A British Columbia man, Hans Olson, died in March 2008. He was conducting gas well maintenance at the time near Fox Creek, which is located 260 kilometres northwest of Edmonton.

Last March, Mr. Olson's employer, ELH Enterprises, was charged with seven counts of violating Alberta's Occupational Health and Safety Act. Among those charges was an allegation that Mr. Olson was not properly trained.

The hydrogen sulfide that makes gas "sour" gives off a powerful rotten-egg smell, and is deadly at concentrations ranging from 250 to 1,000 parts per million. At higher concentrations, it can kill in seconds.

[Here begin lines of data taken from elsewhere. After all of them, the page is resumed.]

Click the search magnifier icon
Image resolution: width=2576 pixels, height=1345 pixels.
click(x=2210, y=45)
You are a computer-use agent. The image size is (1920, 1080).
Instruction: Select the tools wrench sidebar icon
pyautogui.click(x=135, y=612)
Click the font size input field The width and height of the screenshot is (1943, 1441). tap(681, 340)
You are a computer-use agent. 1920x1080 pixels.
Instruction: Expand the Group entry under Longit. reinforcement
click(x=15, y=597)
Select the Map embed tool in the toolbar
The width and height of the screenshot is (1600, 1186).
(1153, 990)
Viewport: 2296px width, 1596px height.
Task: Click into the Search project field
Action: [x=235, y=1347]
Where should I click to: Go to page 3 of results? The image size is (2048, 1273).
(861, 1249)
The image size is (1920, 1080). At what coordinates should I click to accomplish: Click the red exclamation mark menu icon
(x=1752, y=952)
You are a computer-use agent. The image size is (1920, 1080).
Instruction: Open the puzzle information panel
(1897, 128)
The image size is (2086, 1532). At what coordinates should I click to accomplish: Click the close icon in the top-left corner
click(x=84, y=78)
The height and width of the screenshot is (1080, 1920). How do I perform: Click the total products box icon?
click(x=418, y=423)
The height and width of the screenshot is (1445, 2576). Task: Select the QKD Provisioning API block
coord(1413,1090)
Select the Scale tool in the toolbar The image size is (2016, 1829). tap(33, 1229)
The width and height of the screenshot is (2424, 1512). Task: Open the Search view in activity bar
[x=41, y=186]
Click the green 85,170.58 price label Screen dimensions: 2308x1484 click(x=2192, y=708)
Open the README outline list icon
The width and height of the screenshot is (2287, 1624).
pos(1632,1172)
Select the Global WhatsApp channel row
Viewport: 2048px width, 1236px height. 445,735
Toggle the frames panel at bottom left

Industry processes sour gas to remove the hydrogen sulfide, but production of the potentially deadly substance has long been controversial in Alberta. Residents near sour gas wells have blamed it for a wide range of health effects that include birth defects, animal deaths and cancers.

In B.C., the Workers Compensation Board has said about four or five "knockdowns" occur every year among workers that inhale non-fatal amounts of hydrogen sulphide. B.C. Premier Christy Clark has promised to look into health and safety concerns related to sour gas, although roughly 85 per cent of Canada's production of the substance occurs in Alberta.

According to the Alberta Energy Research Conservation Board, Alberta has about 6,000 sour gas wells that feed 240 processing plants and 12,500 kilometres of sour gas pipeline.

According to research conducted by the University of Calgary, processing of the gas leaks some 55 tonnes of "residual" sulfur into the Alberta atmosphere every day, enough that it is a suspected cause of localized acid rain.